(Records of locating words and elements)

>> start

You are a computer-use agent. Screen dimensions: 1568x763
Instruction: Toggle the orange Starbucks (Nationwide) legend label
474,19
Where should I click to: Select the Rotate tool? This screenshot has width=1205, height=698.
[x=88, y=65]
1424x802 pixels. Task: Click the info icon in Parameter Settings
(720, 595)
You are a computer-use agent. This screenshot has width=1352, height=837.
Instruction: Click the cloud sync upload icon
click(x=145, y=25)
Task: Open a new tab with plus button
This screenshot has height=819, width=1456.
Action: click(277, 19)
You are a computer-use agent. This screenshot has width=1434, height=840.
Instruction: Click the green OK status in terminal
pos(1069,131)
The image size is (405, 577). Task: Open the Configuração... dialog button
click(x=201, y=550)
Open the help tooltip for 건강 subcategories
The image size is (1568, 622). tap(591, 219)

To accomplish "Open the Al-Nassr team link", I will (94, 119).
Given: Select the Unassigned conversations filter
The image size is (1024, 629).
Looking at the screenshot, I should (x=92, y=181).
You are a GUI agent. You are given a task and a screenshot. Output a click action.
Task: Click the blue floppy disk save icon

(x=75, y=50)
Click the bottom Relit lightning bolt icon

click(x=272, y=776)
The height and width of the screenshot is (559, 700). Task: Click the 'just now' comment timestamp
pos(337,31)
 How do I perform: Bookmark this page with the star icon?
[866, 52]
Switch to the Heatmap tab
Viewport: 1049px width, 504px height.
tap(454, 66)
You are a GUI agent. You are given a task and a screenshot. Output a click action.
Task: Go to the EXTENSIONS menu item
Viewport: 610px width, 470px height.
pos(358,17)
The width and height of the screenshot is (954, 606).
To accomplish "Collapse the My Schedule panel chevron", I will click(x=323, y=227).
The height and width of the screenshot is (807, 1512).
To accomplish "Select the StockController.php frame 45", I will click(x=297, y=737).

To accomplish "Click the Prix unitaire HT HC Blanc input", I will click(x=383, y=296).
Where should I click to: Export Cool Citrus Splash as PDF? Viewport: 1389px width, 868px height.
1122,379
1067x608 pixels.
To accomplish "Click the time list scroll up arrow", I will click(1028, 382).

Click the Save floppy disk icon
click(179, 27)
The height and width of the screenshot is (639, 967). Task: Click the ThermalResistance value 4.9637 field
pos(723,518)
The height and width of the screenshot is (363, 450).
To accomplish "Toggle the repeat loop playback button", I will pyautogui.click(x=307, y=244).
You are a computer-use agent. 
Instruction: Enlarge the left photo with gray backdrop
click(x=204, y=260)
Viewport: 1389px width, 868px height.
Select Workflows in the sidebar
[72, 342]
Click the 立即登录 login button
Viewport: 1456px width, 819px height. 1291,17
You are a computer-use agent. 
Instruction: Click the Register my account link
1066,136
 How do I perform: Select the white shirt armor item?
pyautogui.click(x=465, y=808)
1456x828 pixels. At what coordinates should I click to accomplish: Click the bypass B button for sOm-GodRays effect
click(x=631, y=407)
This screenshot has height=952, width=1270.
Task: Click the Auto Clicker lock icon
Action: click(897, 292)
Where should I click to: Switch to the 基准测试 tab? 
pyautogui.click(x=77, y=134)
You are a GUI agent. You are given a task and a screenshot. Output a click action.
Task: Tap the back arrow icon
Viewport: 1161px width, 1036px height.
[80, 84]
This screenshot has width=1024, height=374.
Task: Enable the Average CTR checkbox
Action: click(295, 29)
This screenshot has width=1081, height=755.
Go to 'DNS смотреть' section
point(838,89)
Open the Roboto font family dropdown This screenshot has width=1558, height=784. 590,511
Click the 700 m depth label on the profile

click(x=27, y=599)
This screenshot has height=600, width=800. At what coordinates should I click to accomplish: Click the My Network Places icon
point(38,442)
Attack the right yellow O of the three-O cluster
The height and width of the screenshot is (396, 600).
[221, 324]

>> end

### Exercise directions
Please tally how many lines in the rows above contain the string "computer", and give only the number.

### Task result
5